Copy each line below in which the word "heading" occurs.

Provided records:

[Start of section]

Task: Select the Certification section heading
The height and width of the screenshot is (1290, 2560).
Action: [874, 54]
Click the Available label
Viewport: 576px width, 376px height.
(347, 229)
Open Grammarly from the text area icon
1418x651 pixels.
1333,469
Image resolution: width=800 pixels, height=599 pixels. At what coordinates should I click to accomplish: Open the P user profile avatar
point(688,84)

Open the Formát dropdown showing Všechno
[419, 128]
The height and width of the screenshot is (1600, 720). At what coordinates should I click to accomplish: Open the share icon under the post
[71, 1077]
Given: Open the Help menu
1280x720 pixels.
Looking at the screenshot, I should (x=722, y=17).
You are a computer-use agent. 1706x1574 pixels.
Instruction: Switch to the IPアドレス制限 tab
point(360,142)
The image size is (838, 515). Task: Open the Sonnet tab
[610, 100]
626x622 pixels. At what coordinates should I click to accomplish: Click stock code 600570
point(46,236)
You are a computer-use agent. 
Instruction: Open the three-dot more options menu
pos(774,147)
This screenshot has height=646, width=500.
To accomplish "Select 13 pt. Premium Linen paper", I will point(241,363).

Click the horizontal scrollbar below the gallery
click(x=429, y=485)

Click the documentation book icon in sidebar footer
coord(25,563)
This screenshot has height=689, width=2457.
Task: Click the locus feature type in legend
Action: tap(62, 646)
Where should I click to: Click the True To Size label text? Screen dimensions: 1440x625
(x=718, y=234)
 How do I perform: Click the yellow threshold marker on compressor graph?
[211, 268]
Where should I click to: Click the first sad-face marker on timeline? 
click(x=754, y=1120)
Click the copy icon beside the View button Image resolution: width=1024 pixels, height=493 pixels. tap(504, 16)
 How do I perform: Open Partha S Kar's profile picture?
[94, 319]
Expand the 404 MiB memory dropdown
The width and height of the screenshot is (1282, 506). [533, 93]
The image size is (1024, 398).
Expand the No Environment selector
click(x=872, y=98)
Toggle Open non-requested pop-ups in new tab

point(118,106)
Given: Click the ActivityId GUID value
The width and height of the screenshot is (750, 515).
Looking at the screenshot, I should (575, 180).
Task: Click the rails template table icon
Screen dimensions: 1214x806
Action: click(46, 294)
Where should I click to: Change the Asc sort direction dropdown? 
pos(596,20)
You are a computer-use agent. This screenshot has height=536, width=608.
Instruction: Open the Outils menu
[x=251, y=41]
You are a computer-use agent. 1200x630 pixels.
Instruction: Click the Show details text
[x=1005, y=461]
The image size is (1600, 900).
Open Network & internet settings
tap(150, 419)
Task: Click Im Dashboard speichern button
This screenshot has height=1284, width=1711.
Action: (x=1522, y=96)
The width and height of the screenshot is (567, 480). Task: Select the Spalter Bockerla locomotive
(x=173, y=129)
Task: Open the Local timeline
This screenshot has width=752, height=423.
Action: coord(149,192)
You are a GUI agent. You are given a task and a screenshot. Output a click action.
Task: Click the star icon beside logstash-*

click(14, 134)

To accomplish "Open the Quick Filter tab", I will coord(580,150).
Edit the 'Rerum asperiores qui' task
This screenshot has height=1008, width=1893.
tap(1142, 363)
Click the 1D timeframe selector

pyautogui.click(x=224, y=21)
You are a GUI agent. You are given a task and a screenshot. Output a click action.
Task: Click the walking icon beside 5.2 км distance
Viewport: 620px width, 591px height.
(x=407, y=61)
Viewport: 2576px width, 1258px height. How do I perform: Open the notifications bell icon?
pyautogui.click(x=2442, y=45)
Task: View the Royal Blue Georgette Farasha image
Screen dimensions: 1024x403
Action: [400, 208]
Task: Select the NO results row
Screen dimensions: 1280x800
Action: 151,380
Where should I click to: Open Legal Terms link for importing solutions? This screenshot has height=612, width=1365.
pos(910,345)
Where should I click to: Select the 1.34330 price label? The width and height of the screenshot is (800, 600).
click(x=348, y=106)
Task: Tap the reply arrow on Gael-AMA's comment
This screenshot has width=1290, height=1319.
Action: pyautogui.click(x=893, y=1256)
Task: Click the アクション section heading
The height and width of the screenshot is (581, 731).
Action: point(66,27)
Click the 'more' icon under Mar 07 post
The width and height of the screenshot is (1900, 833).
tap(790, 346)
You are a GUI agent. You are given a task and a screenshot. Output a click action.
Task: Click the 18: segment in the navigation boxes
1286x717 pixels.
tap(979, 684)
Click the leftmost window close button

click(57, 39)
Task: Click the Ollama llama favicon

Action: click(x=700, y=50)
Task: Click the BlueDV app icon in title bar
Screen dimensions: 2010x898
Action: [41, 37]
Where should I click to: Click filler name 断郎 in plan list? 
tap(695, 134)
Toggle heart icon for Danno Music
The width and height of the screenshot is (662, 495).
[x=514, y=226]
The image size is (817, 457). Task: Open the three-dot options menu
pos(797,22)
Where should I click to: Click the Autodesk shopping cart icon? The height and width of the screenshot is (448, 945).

[End of section]

Response:
Task: Select the Certification section heading
Task: Click the アクション section heading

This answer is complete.